One of the proposed solutions to meet the need for one million more STEM graduates by 2022 is to increase student retention rates in STEM majors by 33% (President’s Council of Advisors on Science and Technology, 2012). In order to work toward this goal, it is important to examine why students, who were previously interested in STEM in high school, are leaving STEM degree programs at such a high rate. One main source of student attrition in STEM fields is the types of experiences students have upon arriving in their college classes. A seminal study conducted in the late 1990s found that students switch from STEM degrees for a variety of reasons related to their experiences as students (Seymour and Hewitt, 1997).
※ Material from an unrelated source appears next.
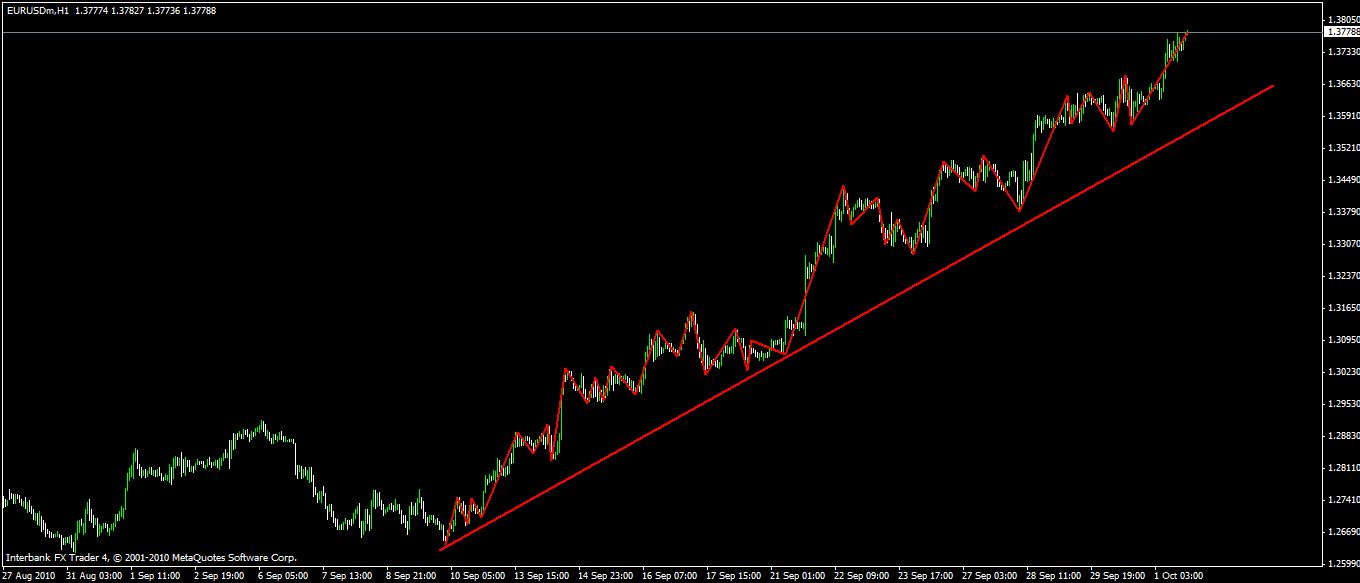Select the 28 Sep 11:00 time label
The height and width of the screenshot is (583, 1360).
click(1053, 576)
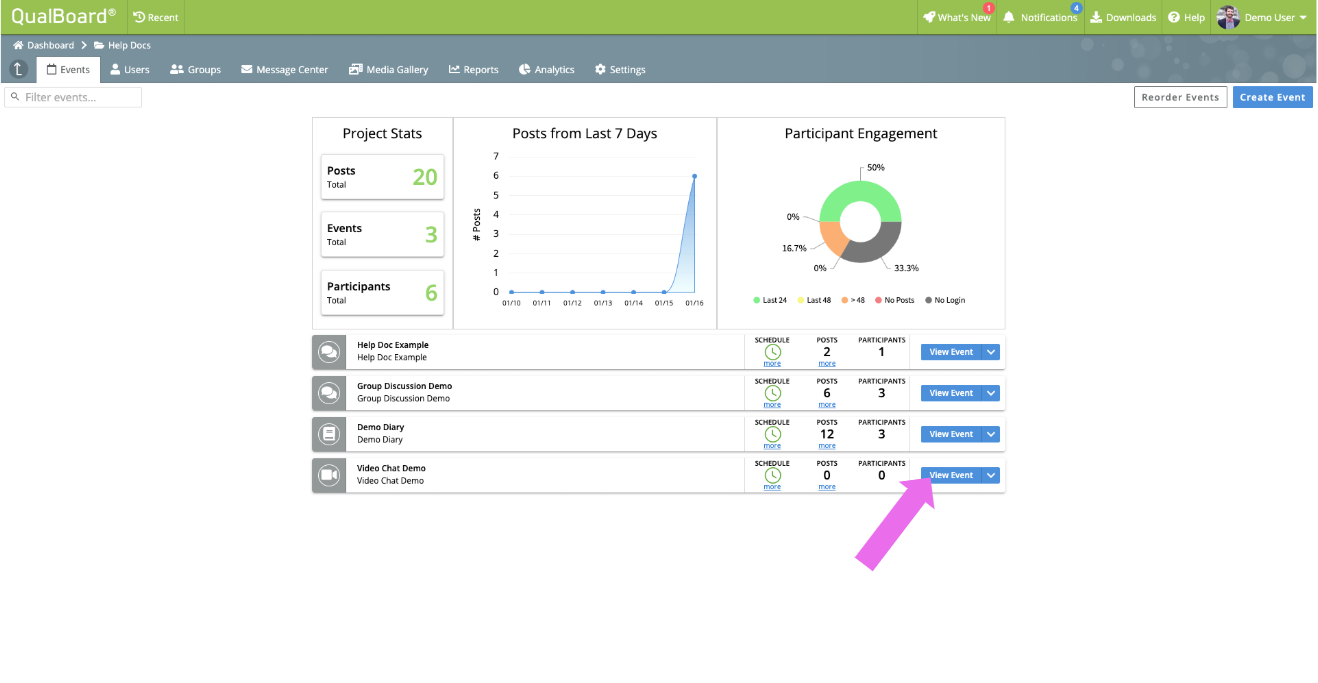Click the Video Chat Demo camera icon

pos(328,474)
Both switching and non-switching students said that one of the most common concerns was uninspiring teaching in STEM courses, with over 90% of switchers mentioning it as a part of their interviews and almost three-quarters of non-switchers mentioning it. An example of uninspiring teaching is a class solely dedicated to lecturing about information in the textbook. While this type of instruction has been the predominant method at the undergraduate level for centuries (Brockliss, 1996), alternative methods, such as active-learning strategies, have been shown to promote greater learning and better outcomes for students (e.g., Prince, 2004; Freeman et al., 2014).
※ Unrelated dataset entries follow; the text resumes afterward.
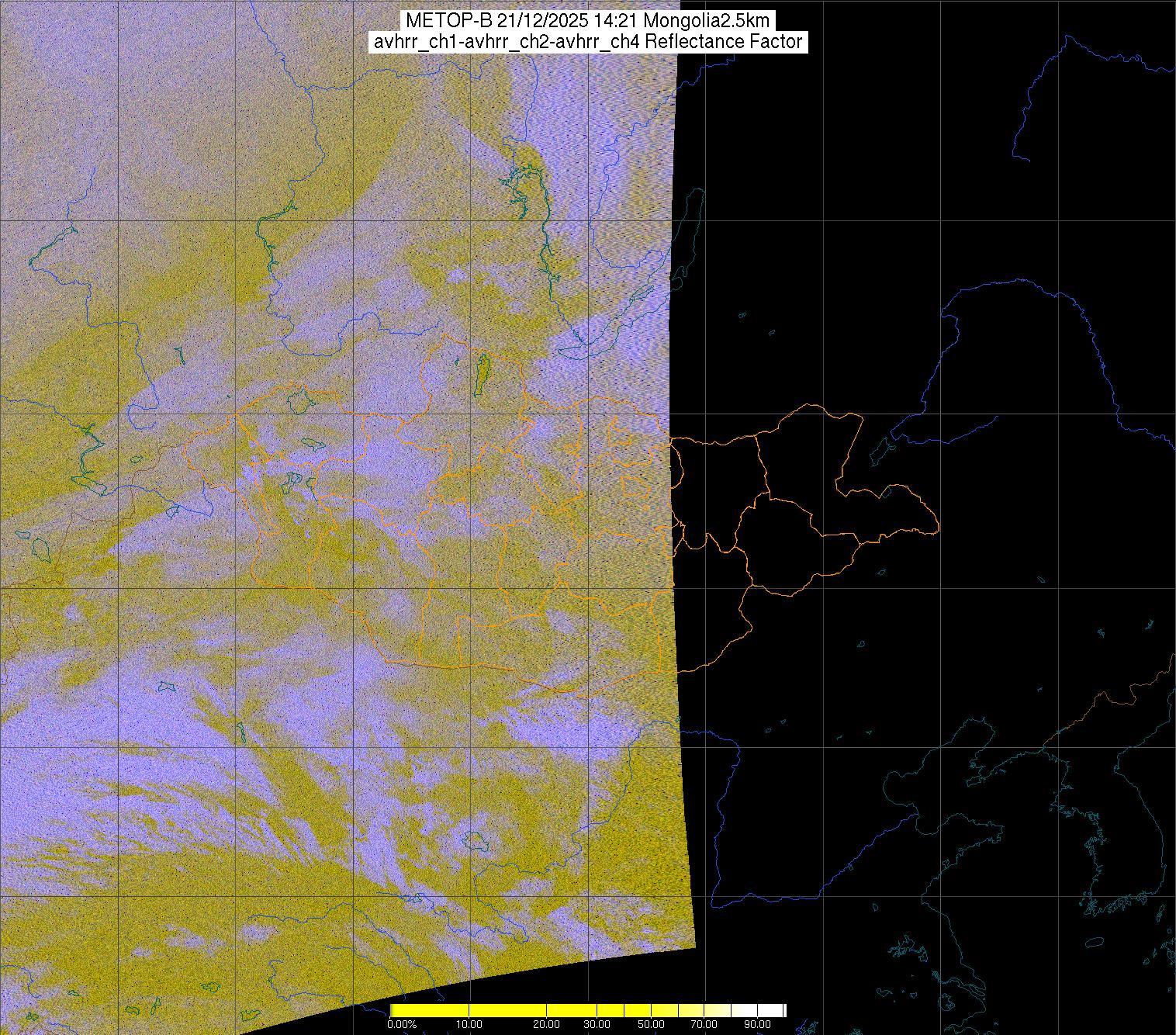Image resolution: width=1176 pixels, height=1035 pixels.
Task: Click the Reflectance Factor label
Action: click(x=724, y=42)
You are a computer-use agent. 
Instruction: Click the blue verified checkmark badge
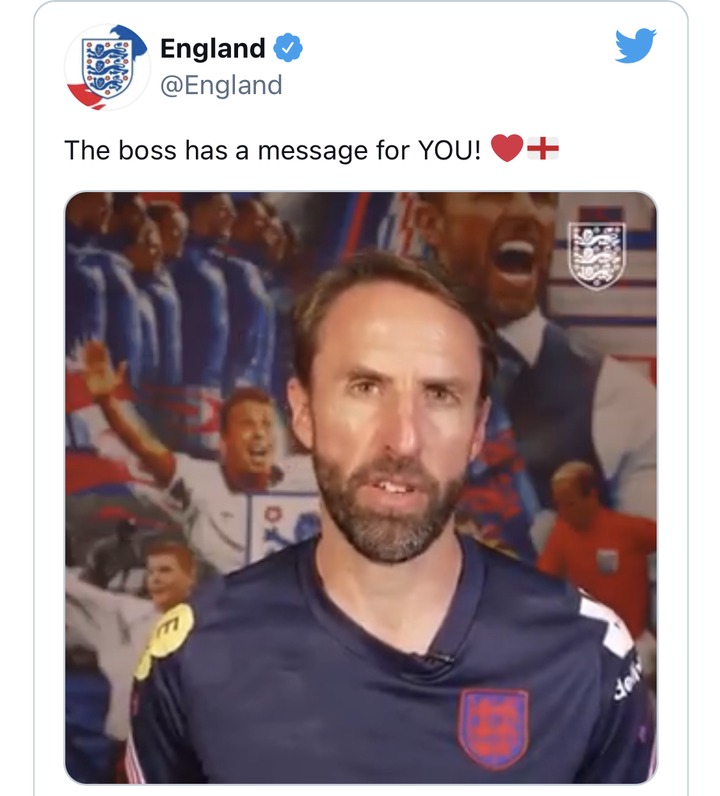click(x=288, y=48)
Recently, the efficacy of active-learning methods was quantified. In a meta-analysis of 225 studies that reported on exam scores and/or failure rates comparing undergraduate STEM courses using lecture-based instruction with ones using active-learning, researchers found two significant trends (Freeman et al., 2014). Students in active-learning classrooms earned exam scores half a letter grade higher than students in lecture-based classrooms for the same course. In addition, students in active-learning courses are one and a half times more likely to pass the course compared to students in sections that predominately use traditional lecturing. Additional studies found that requiring participation in a number of active-learning interventions improved achievement for all students, especially traditionally underrepresented students, without requiring any additional staffing or financial resources (Haak et al., 2011; Eddy and Hogan, 2014).
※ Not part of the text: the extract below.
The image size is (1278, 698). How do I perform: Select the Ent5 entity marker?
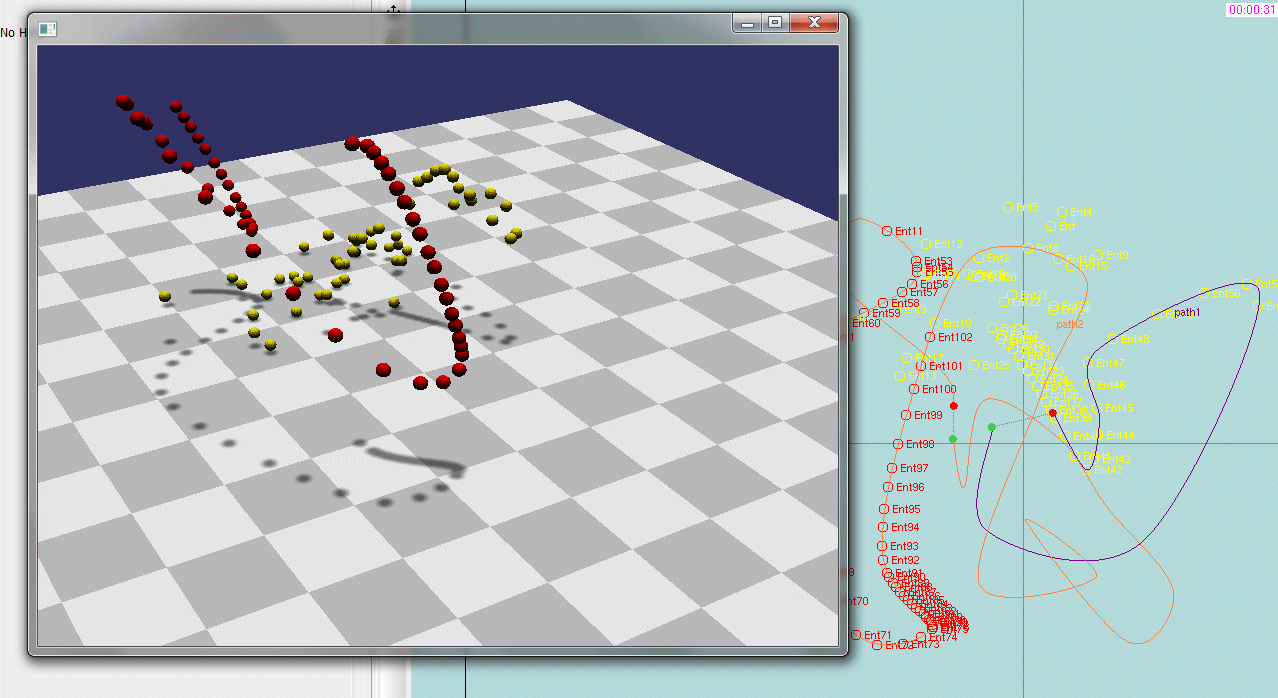tap(1008, 207)
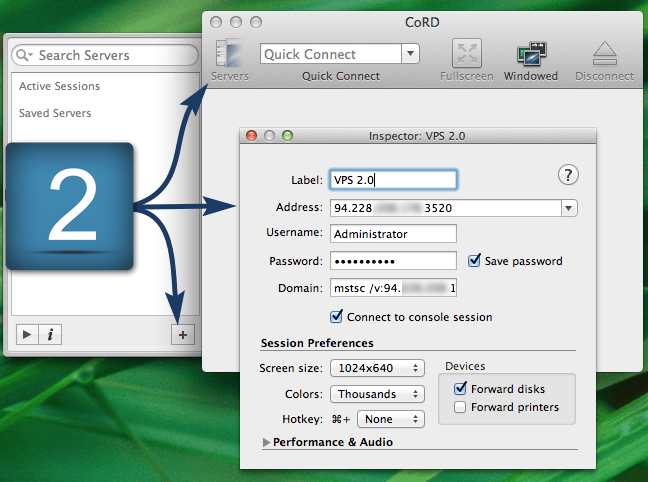Uncheck Connect to console session

(336, 317)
While active learning provides an effective means to engage students and improve student outcomes, it remains unclear how the amount and type of active learning used in classes changes as students progress through different instructional levels, from middle school to advanced undergraduate courses. Understanding the instructional transitions students experience has the potential to help explain why students choose to leave STEM majors. However, there are a number of challenges when trying to meaningfully describe the amount and types of active learning taking place in classrooms across different instructional environments. Studies that characterize instructional practices are typically performed in either high school or undergraduate classrooms, often as part of the evaluation of professional development programs (Rockoff et al., 2008; Smith et al., 2014; Garrett and Steinberg, 2015; Campbell et al., 2016). The observation tools and research methods used in studies that examine instructional practices often differ, further complicating comparisons between them.

One exception is the Reformed Teaching Observation Protocol (RTOP) (Sawada et al., 2002), which has been used in both high school and undergraduate settings. The RTOP includes Likert-scale items that observers score to measure the instructional practices implemented in the classroom on a scale from lecture based and teacher centered (0) to inquiry based and student centered (100). The RTOP was originally developed as part of an evaluation system for a program designed for preparing K-12 teachers. Since its development, it has also been used to track changes in undergraduate faculty practices due to participation in different types of professional development (Ebert-May et al., 2015; Manduca et al., 2017). A survey of studies on high school STEM teachers indicates that average RTOP scores range from 37.3 to 53.5 (Roehrig and Kruse, 2005; Yezierski and Herrington, 2011). Similar studies at the undergraduate-level are limited; however, one study found that 20 different first-year college science instructors had an average RTOP score of 35.9 (Lund et al., 2015), and a study of biology instructors who participated in extensive professional development programs reported an average score of 37.1 (Ebert-May et al., 2011). Thus, there are likely meaningful differences in the instructional practices employed in these educational environments; however, the RTOP protocol does not offer the resolution required to understand these differences in a meaningful manner.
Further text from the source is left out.